Debería incluir el acceso a la vivienda, los salarios, las condiciones laborales, las licencias, los sistemas de cuidado y la distribución de las tareas domésticas.
“Si vamos a hablar de políticas de población, hay que pensar la redistribución de los cuidados hacia dentro del hogar, pero no solo como un tema íntimo, sino como un tema político. Y pensar nuestras realidades económicas fundamentalmente: cuánto cuesta la vida, cuánto nos cuesta vivir”, resume Argañaraz.
“El aborto legal habilita la pregunta por la maternidad y eso rompe con siglos de subordinación de las mujeres, justamente como cuerpos disponibles para la reproducción de la especie”, sostiene. La posibilidad de elegir transforma la maternidad ya no como destino obligatorio, sino como proyecto.

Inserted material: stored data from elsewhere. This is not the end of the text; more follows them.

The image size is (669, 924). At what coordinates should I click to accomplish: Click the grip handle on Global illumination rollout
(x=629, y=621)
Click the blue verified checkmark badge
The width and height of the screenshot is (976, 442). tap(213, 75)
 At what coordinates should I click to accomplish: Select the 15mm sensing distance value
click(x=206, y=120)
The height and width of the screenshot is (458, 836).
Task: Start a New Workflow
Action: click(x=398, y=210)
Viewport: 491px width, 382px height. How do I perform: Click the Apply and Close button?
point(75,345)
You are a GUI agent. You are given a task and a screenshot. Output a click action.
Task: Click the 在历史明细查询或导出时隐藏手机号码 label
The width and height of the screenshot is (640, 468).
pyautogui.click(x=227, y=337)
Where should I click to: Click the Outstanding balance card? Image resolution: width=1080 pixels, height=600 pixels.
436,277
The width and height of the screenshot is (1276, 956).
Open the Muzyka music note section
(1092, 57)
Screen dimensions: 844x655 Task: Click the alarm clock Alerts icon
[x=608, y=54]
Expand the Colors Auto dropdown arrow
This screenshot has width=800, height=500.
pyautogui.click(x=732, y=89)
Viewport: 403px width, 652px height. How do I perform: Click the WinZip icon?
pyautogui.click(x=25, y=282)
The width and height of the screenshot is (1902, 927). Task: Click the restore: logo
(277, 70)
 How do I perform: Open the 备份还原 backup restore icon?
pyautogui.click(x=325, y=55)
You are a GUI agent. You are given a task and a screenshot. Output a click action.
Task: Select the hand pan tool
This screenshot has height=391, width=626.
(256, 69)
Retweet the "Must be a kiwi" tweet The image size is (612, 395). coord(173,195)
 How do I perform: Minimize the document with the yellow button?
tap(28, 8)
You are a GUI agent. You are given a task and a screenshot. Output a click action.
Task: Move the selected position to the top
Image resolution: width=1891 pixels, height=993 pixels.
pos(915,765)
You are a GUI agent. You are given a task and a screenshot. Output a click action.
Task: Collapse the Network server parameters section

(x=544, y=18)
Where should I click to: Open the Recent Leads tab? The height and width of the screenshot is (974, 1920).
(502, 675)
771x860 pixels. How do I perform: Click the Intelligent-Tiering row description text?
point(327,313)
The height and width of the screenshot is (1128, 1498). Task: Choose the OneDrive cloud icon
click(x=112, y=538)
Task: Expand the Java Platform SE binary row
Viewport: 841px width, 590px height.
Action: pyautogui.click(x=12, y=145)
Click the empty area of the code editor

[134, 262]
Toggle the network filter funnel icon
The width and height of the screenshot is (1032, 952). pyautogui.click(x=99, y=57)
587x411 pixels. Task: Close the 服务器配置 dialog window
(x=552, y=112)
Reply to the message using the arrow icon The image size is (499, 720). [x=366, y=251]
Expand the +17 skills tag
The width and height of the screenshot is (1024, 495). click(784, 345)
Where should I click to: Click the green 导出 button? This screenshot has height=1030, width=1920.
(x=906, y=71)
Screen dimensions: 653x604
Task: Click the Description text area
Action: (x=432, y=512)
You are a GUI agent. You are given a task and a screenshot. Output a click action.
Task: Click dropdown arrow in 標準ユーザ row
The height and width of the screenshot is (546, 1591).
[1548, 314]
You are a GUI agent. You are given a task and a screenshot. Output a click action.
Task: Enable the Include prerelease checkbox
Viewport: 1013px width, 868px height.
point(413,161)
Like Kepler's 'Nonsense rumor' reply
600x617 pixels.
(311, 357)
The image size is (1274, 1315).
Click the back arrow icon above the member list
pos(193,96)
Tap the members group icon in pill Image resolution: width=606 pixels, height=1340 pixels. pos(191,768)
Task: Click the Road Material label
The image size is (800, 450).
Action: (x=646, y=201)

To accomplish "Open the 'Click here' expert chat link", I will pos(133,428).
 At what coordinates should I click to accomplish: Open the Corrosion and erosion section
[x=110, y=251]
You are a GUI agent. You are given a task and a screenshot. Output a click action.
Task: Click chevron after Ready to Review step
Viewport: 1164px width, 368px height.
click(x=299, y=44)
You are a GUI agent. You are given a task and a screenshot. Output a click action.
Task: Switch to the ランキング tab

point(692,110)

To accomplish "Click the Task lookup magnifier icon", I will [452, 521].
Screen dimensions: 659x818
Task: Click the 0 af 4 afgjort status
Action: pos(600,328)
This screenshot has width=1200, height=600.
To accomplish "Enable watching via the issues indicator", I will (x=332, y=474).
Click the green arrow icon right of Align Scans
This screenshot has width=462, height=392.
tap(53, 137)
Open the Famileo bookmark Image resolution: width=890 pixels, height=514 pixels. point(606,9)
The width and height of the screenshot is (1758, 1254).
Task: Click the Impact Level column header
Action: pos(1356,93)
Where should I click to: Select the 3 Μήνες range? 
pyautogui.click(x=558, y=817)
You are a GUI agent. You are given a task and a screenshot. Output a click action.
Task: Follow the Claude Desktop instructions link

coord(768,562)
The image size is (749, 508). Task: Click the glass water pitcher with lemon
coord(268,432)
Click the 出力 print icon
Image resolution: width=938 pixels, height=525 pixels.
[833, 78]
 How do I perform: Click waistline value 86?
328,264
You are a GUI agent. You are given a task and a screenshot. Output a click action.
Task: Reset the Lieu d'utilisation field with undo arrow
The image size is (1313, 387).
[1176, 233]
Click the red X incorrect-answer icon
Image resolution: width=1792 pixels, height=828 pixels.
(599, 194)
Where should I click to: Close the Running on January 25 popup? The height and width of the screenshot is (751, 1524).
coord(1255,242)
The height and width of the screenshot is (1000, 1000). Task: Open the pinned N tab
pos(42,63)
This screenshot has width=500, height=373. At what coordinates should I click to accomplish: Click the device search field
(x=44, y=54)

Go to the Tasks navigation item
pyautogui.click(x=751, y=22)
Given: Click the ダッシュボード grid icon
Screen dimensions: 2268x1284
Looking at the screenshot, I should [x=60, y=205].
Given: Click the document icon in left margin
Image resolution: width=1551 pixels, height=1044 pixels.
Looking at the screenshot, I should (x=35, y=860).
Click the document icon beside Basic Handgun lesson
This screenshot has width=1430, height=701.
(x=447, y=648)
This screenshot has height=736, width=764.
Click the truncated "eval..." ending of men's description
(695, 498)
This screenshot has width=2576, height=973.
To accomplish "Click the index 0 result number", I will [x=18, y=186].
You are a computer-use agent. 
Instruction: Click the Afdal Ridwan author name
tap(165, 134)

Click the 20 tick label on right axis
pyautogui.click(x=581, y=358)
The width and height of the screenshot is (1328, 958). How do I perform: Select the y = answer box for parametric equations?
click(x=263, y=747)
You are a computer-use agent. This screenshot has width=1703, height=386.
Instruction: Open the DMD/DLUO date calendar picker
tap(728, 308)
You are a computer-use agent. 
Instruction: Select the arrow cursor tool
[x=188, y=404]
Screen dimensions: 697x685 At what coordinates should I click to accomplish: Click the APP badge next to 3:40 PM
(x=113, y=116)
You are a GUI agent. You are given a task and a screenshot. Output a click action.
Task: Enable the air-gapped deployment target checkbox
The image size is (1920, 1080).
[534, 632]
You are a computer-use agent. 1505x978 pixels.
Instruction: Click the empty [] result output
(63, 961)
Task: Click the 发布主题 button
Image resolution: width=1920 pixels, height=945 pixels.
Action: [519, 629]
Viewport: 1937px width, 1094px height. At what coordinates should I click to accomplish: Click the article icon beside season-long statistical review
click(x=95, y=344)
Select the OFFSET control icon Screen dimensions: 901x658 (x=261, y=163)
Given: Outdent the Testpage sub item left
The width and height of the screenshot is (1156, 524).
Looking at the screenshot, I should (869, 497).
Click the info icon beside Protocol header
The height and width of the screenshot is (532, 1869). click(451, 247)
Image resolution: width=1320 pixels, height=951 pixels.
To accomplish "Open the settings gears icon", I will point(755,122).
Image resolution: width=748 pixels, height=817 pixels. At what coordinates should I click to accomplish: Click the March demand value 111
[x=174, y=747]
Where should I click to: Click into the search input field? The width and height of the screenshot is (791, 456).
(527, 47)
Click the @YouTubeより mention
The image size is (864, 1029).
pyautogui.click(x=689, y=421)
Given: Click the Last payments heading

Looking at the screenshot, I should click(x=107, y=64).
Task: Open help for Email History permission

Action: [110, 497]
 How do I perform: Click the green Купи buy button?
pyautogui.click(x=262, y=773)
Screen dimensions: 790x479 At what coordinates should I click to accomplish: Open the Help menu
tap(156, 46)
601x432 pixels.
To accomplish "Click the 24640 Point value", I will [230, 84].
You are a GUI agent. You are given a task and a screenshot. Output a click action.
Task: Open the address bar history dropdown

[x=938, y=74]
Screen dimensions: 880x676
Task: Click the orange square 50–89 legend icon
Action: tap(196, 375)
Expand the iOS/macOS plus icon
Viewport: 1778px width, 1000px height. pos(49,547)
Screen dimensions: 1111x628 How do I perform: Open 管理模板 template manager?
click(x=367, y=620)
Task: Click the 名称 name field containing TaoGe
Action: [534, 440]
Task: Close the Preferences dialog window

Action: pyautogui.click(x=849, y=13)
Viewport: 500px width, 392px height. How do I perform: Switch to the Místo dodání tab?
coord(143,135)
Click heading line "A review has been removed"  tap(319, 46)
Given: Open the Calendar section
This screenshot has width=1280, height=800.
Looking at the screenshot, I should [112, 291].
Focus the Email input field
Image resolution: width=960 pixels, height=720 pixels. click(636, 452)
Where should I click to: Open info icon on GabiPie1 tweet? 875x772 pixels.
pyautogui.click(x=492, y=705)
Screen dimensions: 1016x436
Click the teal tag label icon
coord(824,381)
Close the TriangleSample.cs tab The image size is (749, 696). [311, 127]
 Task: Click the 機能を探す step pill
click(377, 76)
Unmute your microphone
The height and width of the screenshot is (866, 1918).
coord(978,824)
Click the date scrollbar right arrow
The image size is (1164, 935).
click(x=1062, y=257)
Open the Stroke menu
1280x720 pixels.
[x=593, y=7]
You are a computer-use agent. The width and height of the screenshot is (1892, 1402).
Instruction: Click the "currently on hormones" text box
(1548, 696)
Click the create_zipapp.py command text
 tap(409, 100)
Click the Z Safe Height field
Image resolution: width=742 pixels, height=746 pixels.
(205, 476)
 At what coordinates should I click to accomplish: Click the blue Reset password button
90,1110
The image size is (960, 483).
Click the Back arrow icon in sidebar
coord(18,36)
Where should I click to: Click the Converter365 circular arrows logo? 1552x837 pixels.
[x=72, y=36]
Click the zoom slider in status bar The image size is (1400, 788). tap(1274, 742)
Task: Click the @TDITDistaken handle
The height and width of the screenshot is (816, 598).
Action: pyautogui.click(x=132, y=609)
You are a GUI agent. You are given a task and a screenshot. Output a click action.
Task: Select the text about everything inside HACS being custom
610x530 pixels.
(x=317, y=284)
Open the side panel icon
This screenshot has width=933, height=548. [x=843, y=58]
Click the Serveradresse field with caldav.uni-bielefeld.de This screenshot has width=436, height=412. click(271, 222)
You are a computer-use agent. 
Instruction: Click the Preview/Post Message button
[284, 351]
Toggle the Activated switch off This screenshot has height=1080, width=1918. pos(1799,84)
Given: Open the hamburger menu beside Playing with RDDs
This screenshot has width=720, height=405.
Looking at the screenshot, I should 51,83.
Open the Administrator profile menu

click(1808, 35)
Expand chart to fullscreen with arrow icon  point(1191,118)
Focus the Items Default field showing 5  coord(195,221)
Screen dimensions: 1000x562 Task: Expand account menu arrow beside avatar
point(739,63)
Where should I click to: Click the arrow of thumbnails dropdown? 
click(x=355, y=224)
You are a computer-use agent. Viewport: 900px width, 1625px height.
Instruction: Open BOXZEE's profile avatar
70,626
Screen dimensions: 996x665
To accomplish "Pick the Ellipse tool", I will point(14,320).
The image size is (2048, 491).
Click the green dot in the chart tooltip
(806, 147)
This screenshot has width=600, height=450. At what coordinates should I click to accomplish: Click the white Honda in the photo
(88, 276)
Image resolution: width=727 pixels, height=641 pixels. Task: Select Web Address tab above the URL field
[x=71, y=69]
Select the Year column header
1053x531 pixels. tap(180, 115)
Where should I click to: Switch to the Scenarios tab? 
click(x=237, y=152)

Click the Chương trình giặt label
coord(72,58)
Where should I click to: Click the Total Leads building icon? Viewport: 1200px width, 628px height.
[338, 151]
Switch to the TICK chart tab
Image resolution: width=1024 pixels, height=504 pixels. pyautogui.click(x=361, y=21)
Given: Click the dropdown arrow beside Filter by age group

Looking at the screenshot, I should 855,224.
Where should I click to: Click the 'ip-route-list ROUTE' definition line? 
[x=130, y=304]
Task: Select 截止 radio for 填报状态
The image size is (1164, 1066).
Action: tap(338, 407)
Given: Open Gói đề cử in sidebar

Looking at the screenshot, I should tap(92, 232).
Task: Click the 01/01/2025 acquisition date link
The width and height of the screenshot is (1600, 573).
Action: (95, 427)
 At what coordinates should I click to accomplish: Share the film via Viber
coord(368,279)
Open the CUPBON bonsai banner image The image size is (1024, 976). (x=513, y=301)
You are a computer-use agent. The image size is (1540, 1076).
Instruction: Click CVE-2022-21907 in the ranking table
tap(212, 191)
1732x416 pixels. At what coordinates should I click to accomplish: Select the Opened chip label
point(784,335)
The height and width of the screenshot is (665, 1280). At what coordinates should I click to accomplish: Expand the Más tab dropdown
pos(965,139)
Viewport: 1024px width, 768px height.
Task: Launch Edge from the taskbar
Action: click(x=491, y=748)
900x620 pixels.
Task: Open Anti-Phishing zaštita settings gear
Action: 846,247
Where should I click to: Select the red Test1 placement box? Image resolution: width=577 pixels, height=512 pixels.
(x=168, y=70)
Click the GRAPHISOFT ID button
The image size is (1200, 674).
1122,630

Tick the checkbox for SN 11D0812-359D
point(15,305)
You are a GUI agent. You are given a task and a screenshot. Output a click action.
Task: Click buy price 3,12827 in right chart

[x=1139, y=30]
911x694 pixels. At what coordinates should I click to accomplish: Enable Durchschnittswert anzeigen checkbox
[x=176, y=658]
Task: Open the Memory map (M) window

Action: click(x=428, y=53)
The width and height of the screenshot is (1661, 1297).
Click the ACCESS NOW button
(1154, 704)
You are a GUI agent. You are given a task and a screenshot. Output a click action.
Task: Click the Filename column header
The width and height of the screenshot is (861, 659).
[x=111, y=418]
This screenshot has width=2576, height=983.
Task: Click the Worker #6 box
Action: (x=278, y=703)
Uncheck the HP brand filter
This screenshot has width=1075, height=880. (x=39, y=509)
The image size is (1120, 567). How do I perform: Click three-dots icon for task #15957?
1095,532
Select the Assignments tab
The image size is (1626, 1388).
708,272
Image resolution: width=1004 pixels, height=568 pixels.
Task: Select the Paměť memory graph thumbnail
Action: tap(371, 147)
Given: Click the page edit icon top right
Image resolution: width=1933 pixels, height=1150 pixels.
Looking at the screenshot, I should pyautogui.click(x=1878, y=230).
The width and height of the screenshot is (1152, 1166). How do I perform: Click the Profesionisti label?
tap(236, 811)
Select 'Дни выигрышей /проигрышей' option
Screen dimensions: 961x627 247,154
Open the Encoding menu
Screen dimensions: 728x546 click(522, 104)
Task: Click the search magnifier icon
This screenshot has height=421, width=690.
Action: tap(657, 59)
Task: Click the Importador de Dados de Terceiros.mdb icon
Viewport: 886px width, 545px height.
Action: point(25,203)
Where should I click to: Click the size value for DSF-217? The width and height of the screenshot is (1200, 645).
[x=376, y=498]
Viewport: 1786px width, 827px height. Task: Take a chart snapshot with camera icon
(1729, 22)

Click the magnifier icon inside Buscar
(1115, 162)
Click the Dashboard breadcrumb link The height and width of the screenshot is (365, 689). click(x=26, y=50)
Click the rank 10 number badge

“Siendo madre, pienso lo dificultoso que es llevar adelante un proyecto, pasar por un parto, por una crianza sin tener la elección puesta allí o el deseo puesto allí”, explica. Porque incluso cuando existe amor, maternar implica responsabilidades concretas. Y no todas las mujeres cuentan con las mismas redes, recursos o condiciones para asumirlas.
También existen embarazos atravesados por situaciones de violencia, falta de sostén afectivo o condiciones económicas que vuelven todavía más difícil la posibilidad de criar.
Maternar puede ser un deseo, un proyecto y una elección. Y para que esa elección sea realmente posible, también hacen falta condiciones.
Hay mujeres que abortaron y después fueron madres. Hay mujeres que fueron madres y después abortaron. Hay mujeres que desean ser madres y no pueden hacerlo por sus condiciones de vida. Y hay mujeres que simplemente no quieren serlo.
Todas esas experiencias caben dentro de una misma palabra: decidir.